**Extracted records:**
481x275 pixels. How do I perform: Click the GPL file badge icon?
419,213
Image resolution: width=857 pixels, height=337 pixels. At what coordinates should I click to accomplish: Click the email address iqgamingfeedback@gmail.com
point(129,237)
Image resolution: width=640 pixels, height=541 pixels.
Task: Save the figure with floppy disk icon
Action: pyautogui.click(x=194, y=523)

**Activity:** Return every entry exactly; no line may be missing.

**The answer:**
481x275 pixels. How do I perform: Click the GPL file badge icon?
419,213
Image resolution: width=857 pixels, height=337 pixels. At what coordinates should I click to accomplish: Click the email address iqgamingfeedback@gmail.com
point(129,237)
Image resolution: width=640 pixels, height=541 pixels.
Task: Save the figure with floppy disk icon
Action: pyautogui.click(x=194, y=523)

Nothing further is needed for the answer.